Given passage.
Background: Glucocorticoids have been shown to downregulate collagen synthesis in human skin in vivo, thereby contributing to skin atrophy.
Objectives: To compare the effects of continuous and intermittent use of topical hydrocortisone on skin collagen synthesis and, furthermore, to elucidate the mechanism of collagen synthesis reduction induced by hydrocortisone.
Methods: Collagen propeptides reflecting the synthesis rate of type I and III collagens were studied from suction blister fluids in nine healthy subjects after 3 weeks of continuous (twice daily) or intermittent (on three consecutive days weekly) topical hydrocortisone treatment and 2 weeks after the termination of treatment. Type I collagen mRNA was studied in the same subjects from skin biopsies by using in situ hybridization (ISH) after 3 weeks of treatment.
Results: Three weeks of continuous treatment decreased the types I and III collagen propeptides in suction blister fluid by 89% and 82%, respectively, while intermittent treatment resulted in a corresponding decrease of 53% and 50%. ISH studies from skin biopsies showed type I collagen mRNA to be markedly reduced in fibroblasts after continuous and intermittent steroid treatment. After a 2-week drug-free interval, the synthesis rate was completely restored in both areas, and some subjects even showed upregulation of synthesis in previously steroid-treated skin.
Conclusions: Continuous hydrocortisone for 3 weeks markedly decreases collagen propeptides and corresponding mRNA in human skin. Intermittent hydrocortisone has a less marked effect on the collagen synthesis rate.

(Records excerpted from a collection)
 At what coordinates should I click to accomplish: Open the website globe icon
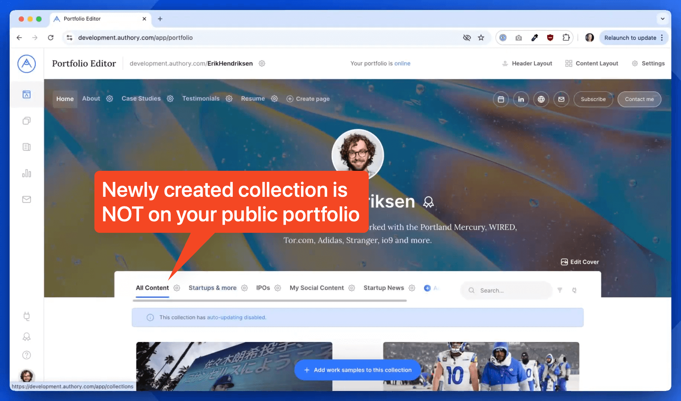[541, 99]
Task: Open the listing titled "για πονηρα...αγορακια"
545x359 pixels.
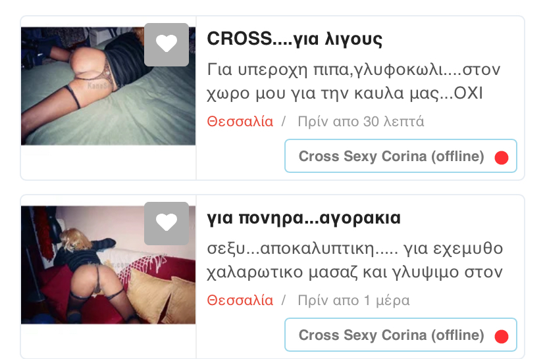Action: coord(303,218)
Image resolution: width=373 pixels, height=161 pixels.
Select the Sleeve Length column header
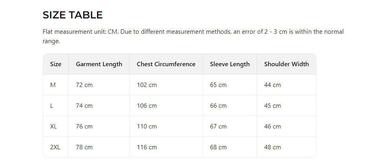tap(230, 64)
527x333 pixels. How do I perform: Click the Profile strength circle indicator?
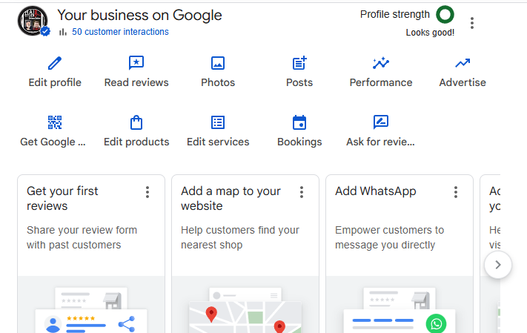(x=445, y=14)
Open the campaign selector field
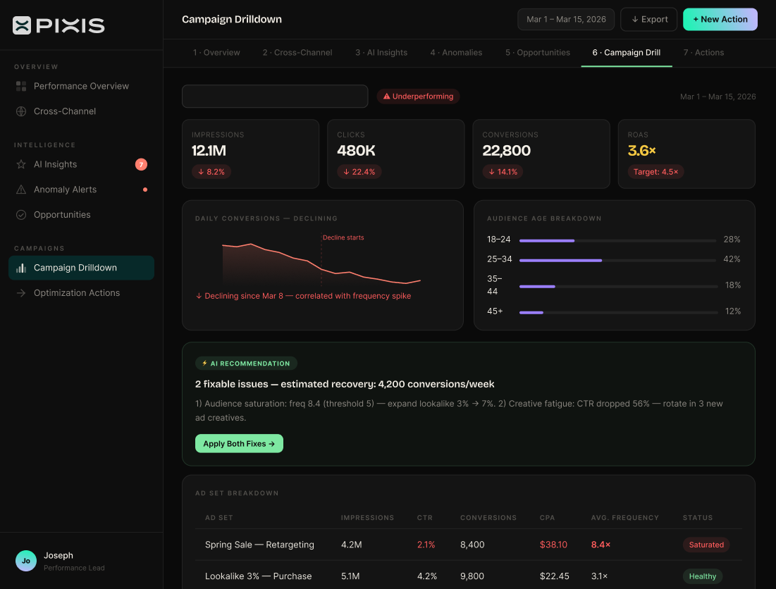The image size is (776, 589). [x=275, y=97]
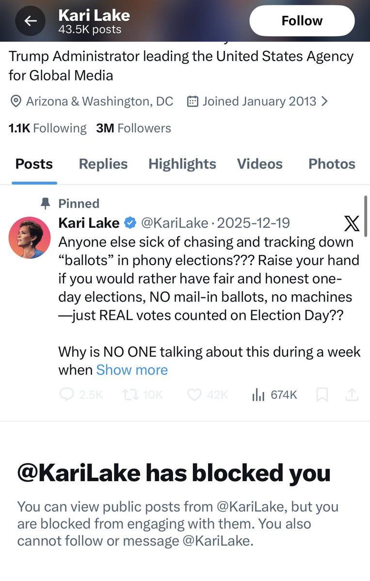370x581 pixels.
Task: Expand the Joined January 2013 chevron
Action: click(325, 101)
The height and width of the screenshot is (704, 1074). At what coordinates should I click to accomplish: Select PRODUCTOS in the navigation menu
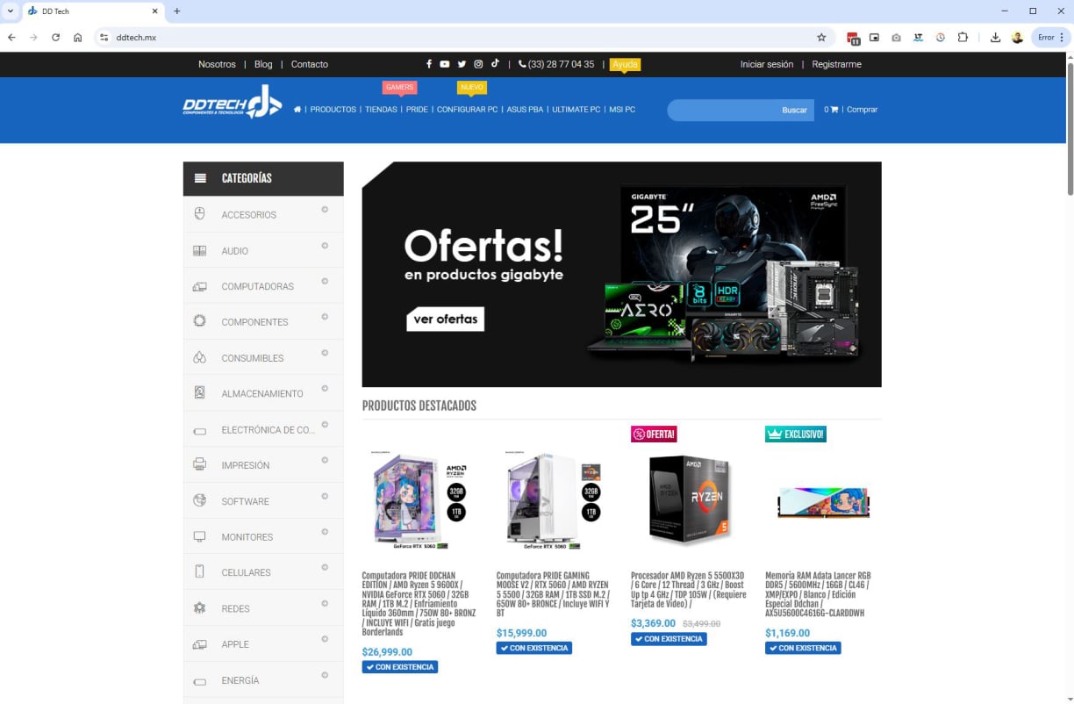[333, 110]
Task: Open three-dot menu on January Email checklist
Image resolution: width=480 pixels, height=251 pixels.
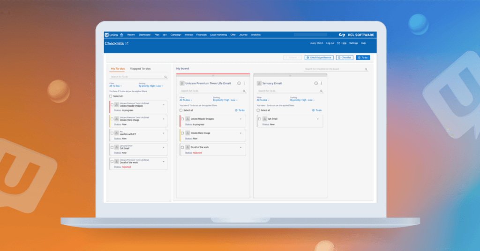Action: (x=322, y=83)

Things to do.
**a)** Answer these questions from the abstract, one line each:
(i) How many healthy subjects took part in the study?
(ii) By what percentage did continuous treatment reduce type III collagen propeptides in suction blister fluid?
(iii) How long was the drug-free interval after which the synthesis rate was completely restored?
**b)** Transcribe the portion of the abstract that begins at the words "Results: Three weeks" and stops after "previously steroid-treated skin.".
**c)** Summarize the abstract in two sentences.
Rely on the abstract alone for this work.

Expected results.
**a)**
(i) Nine.
(ii) 82%.
(iii) Two weeks.

**b)**
Results: Three weeks of continuous treatment decreased the types I and III collagen propeptides in suction blister fluid by 89% and 82%, respectively, while intermittent treatment resulted in a corresponding decrease of 53% and 50%. ISH studies from skin biopsies showed type I collagen mRNA to be markedly reduced in fibroblasts after continuous and intermittent steroid treatment. After a 2-week drug-free interval, the synthesis rate was completely restored in both areas, and some subjects even showed upregulation of synthesis in previously steroid-treated skin.

**c)** In nine healthy subjects, three weeks of continuous topical hydrocortisone lowered type I and III collagen propeptides by 89% and 82%, while intermittent use lowered them by 53% and 50%, and type I collagen mRNA in fibroblasts fell markedly with both regimens. Synthesis was fully restored two weeks after treatment ended, and the authors conclude that intermittent hydrocortisone affects the collagen synthesis rate less markedly than continuous use.